### ASSIGNMENT
Word-for-word repetition of the records below is needed, but only from the line holding "The image size" through the final line, with pictures excluded.
(Beginning of DATASET RECORDS)
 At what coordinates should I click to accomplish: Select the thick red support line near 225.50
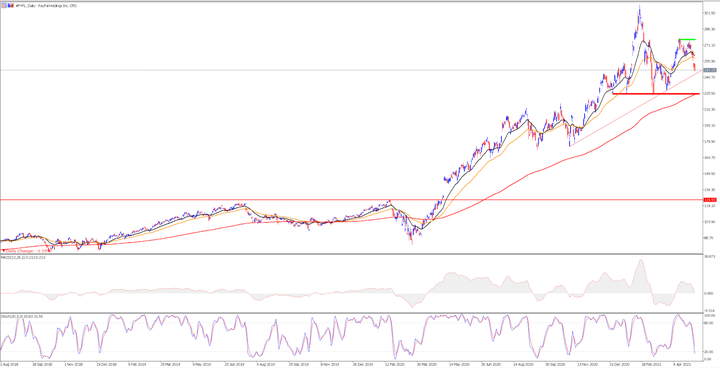[656, 94]

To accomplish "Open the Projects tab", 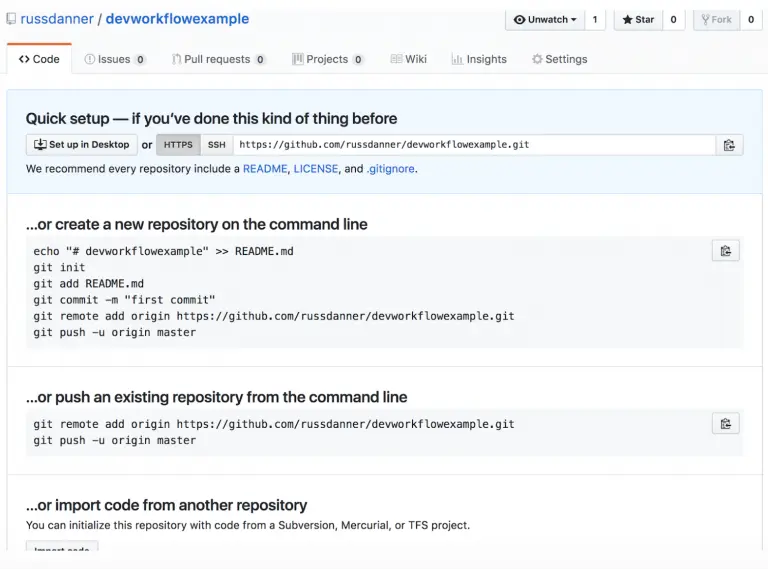I will 327,59.
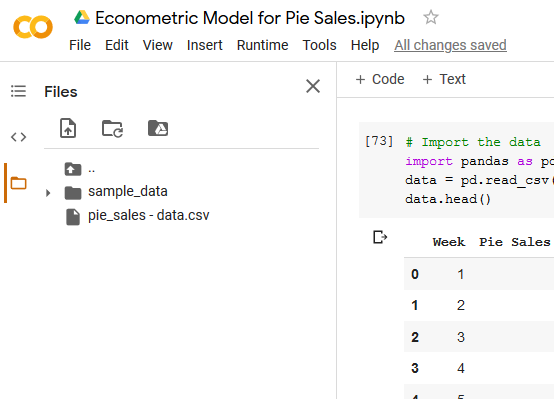554x399 pixels.
Task: Open the code snippets sidebar icon
Action: point(18,137)
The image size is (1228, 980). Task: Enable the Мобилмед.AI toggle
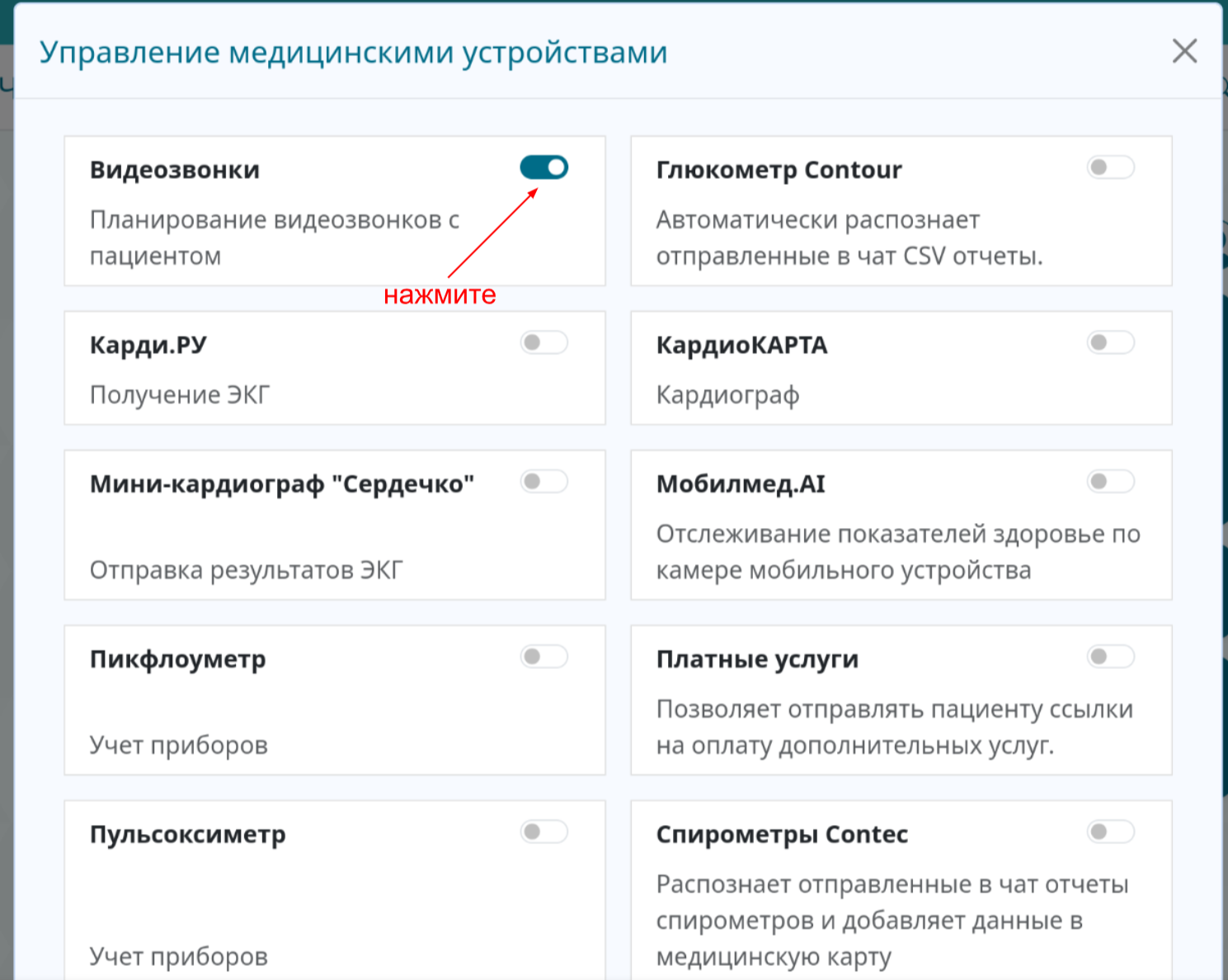(1110, 481)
(End of DATASET RECORDS)
### ANSWER FOR THE TASK
The image size is (1228, 980). Task: Enable the Мобилмед.AI toggle
(1110, 481)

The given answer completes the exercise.